Instructions to follow: Produce a copy of every line in the records that holds the string "height".

Exercise material:
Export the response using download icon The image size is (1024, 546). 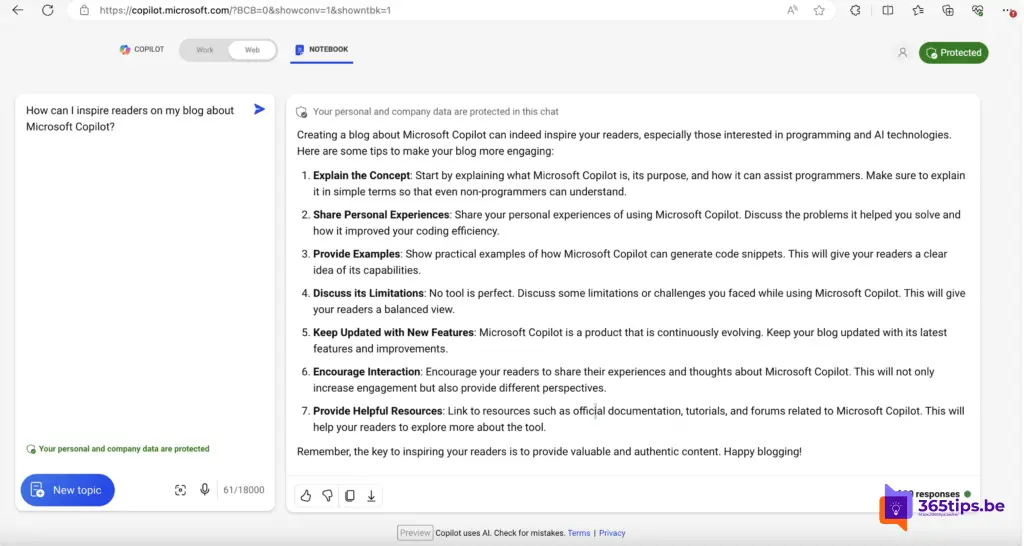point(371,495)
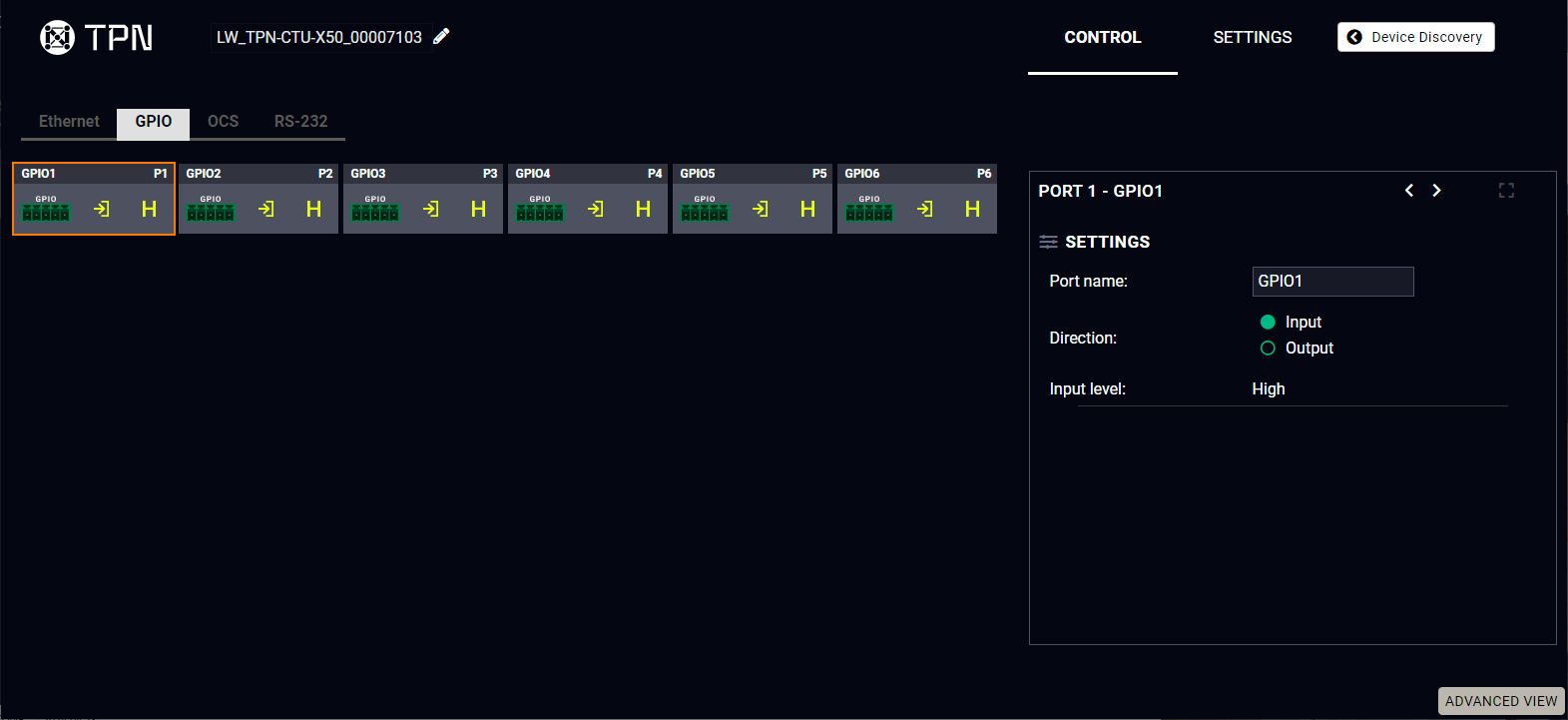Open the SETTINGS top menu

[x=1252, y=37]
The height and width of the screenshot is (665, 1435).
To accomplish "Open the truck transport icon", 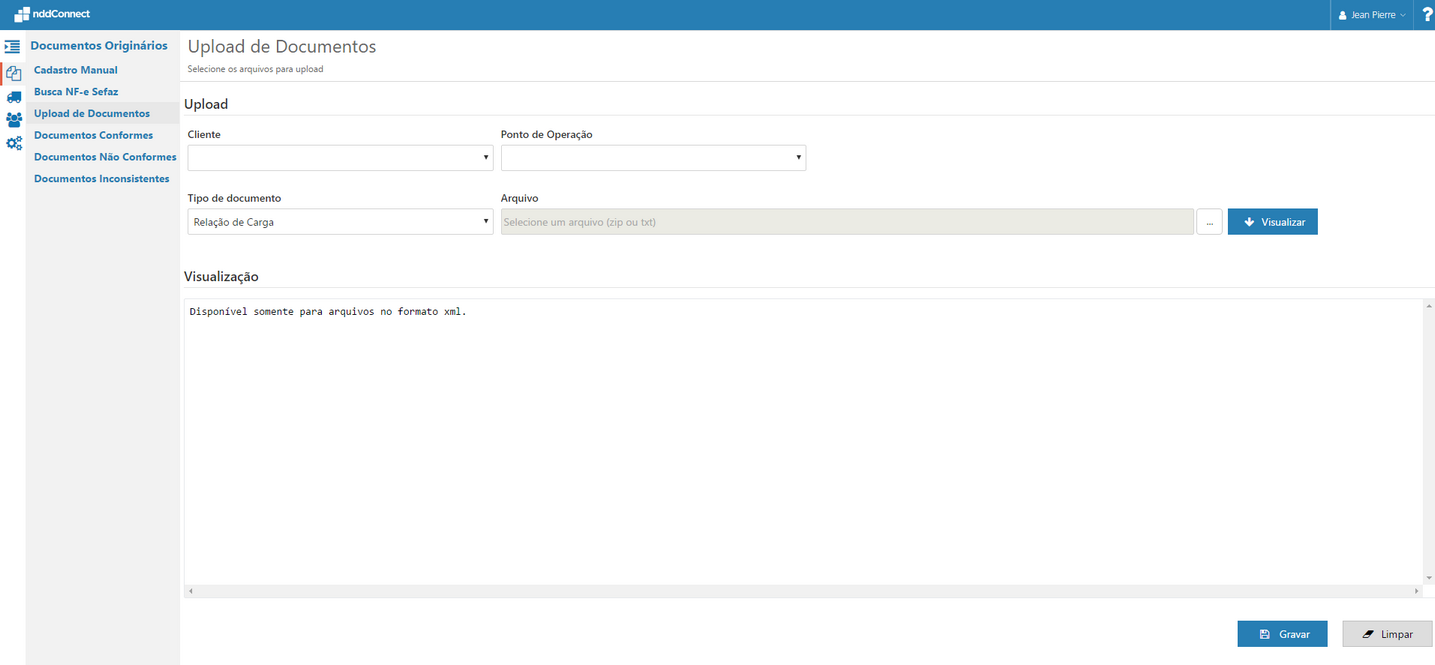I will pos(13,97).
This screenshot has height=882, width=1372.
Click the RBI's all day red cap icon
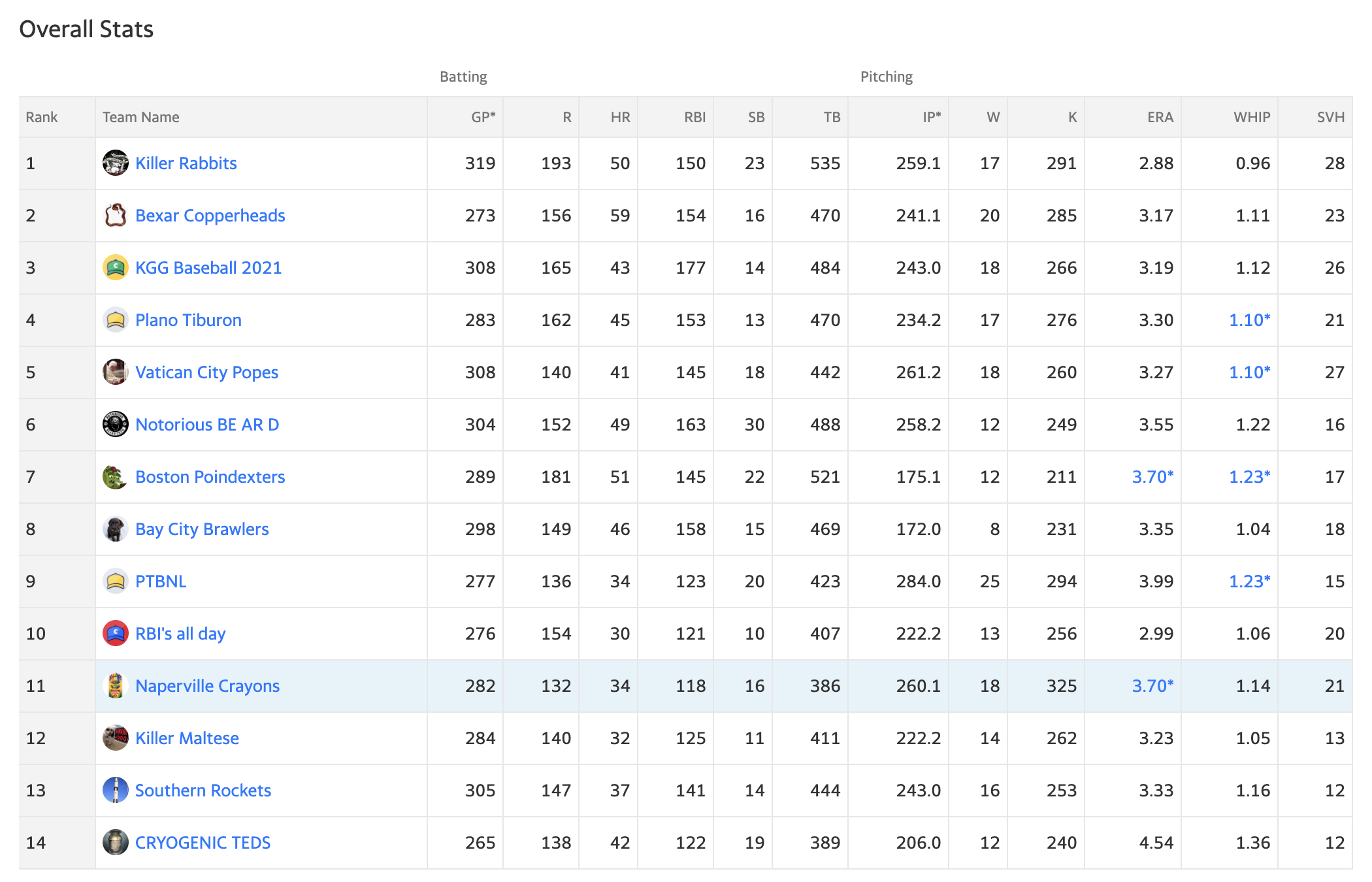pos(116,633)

Written reply:
The height and width of the screenshot is (665, 1435).
This screenshot has height=882, width=1372.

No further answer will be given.